_Texto mostrado_
● ● ● ● ●
A mi modo de ver, resulta un motivo de especial preocupación que se intente anular la opinión de personas creyentes  en cualquier materia social bajo la sospecha de que intentan imponer a los demás sus convicciones religiosas, lo cual no sería tolerable en un estado laico, incluso cuando esas opiniones estén fundamentadas en argumentos que no son religiosos.
Con este planteamiento, quien no se declare ateo convencido no tendría ningún derecho a opinar sobre aspectos que se refieren a la vida pública, pues estaría imponiendo su fe a los demás. Como los ateos no tienen fe, parecen libres de toda sospecha, ya que parece que lo único que se puede imponer es la fe, no las opiniones sociales de cualquier otro tipo. En este escenario perverso, se estaría anulando la capacidad de los creyentes para configurar la sociedad en la que viven, relegándose en consecuencia a ciudadanos de segunda categoría. Así, se daría la paradoja de que en una sociedad que se congratula de respetar los derechos elementales acabaría convirtiéndose en su principal hostigadora.
● ● ● ● ●
_Material proporcionado_
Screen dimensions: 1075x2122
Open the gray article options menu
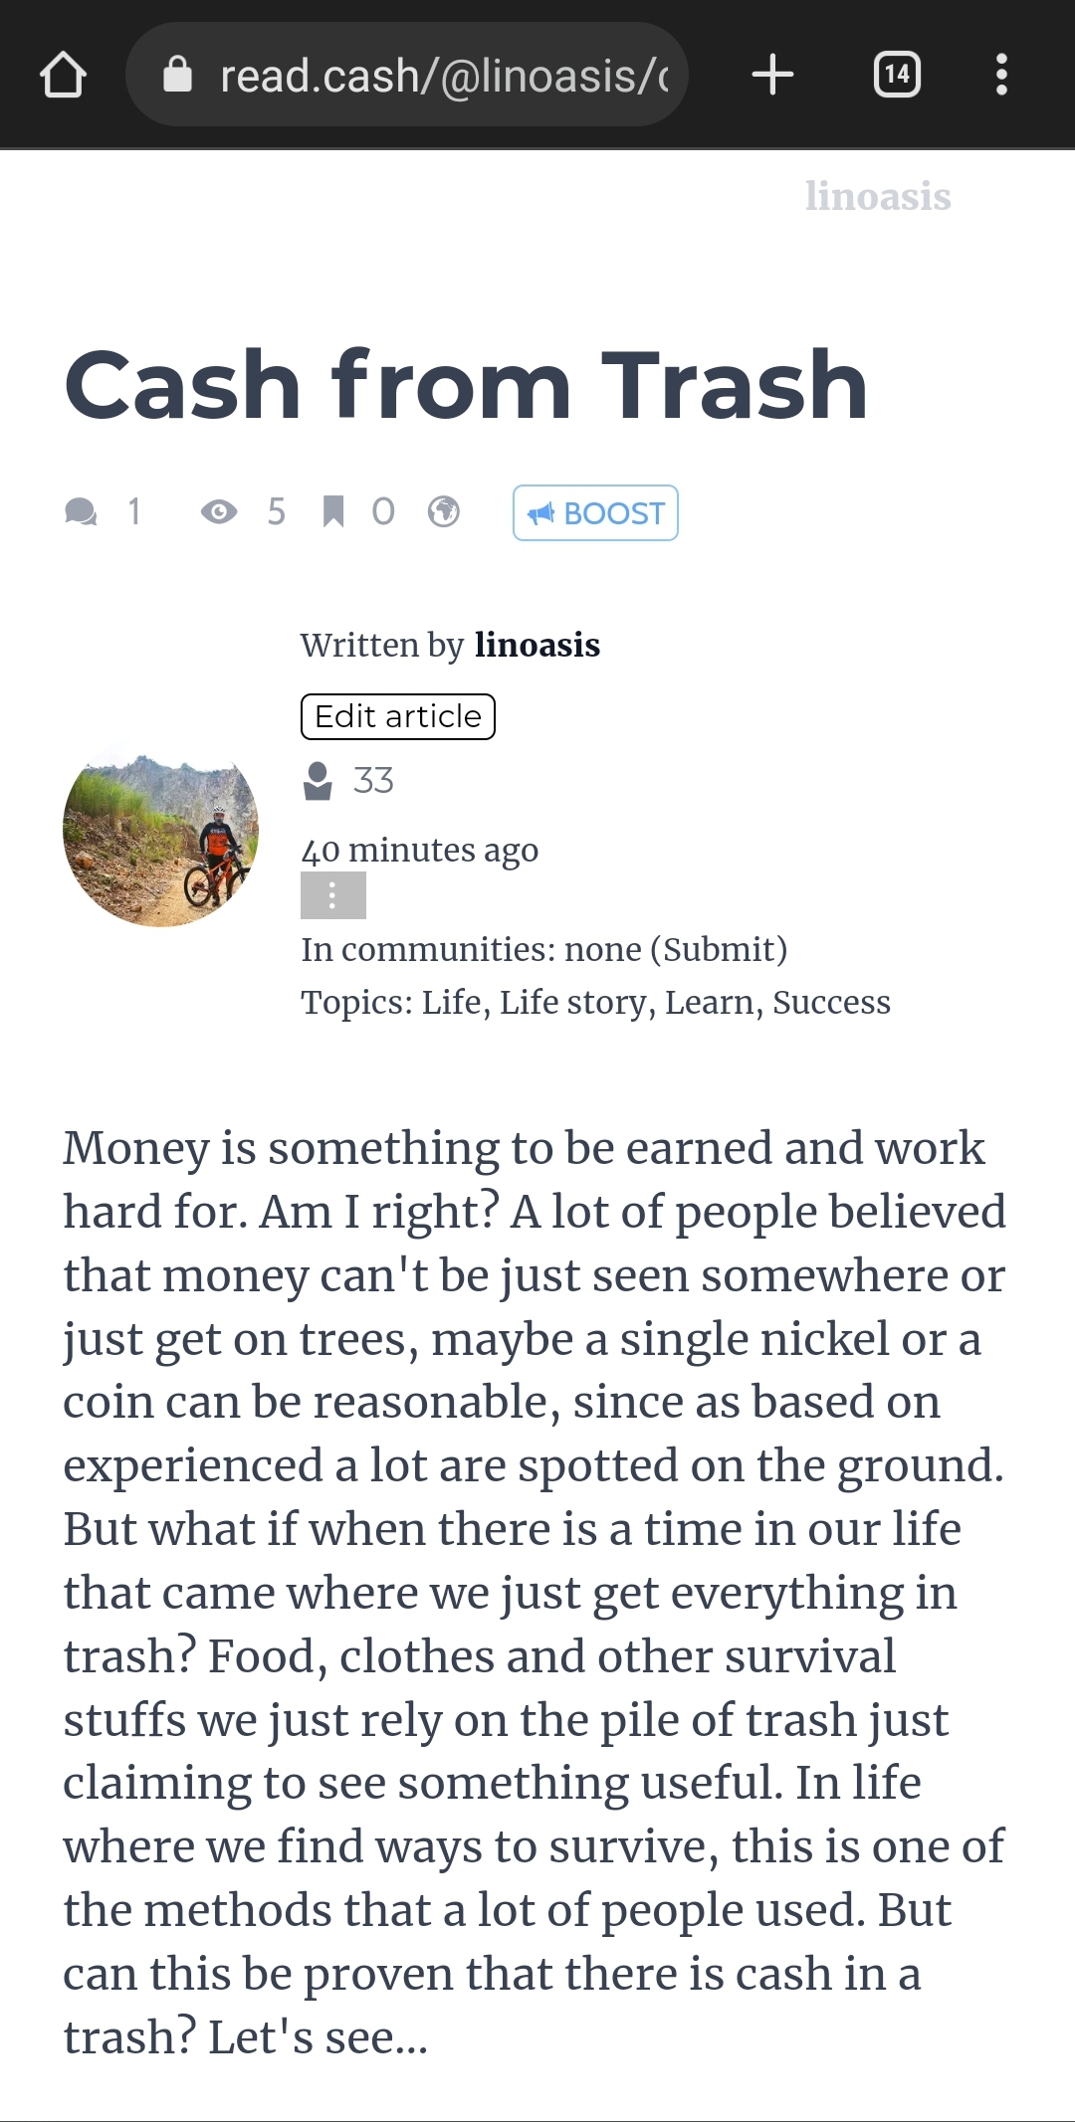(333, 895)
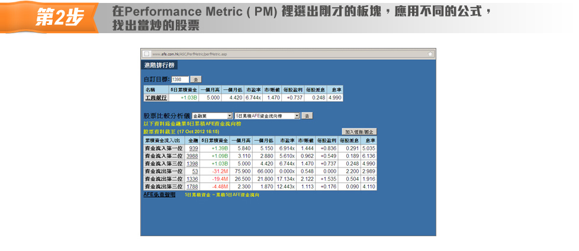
● ● ● ● ●
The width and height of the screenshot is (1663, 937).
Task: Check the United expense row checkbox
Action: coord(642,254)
● ● ● ● ●
_Objetivo_
Retome el texto sobre la opinión de los creyentes en un estado laico y continúelo a partir de su última oración. Las filas proceden de una fuente distinta a la del texto.

_Respuesta redactada_
Debería resultar obvio que cuando un creyente, de cualquier credo religioso, ofrece su opinión sobre problemas sociales que afectan también a personas no creyentes, lo hace inspirado en que sus convicciones son válidas para todo el mundo. Exactamente igual que un ecologista considera que es bueno para la sociedad evitar la energía nuclear, o que un antisistema está en contra de la globalización. No se dirige sólo a los ecologistas o a otros antisistema, sino que ofrece sus convicciones a la sociedad en su conjunto y nadie por eso le acusa de estar infringiendo ningún principio de convivencia, siempre que lo haga pacíficamente, por supuesto.
De la misma forma, cuando un creyente opina que el aborto o la manipulación de embriones humanos son negativas para la sociedad, lo hace movido por unas razones que considera válidas para el resto de los ciudadanos, pues no son específicos de su práctica religiosa. Sería absurdo que algún católico planteara regular legalmente la asistencia a la misa dominical o las vigilias cuaresmales, pues estos son temas exclusivamente religiosos, pero cuando propone soluciones a problemas sociales de interés general, que afectan a personas creyentes o no, su opinión es tan valiosa como la de cualquier otro ciudadano. Tanto derecho tiene a opinar quien tiene convicciones religiosas como quien tiene convicciones ateas. El estado se declara neutral en este terreno, y, por tanto, debería admitir tanto unas como otras.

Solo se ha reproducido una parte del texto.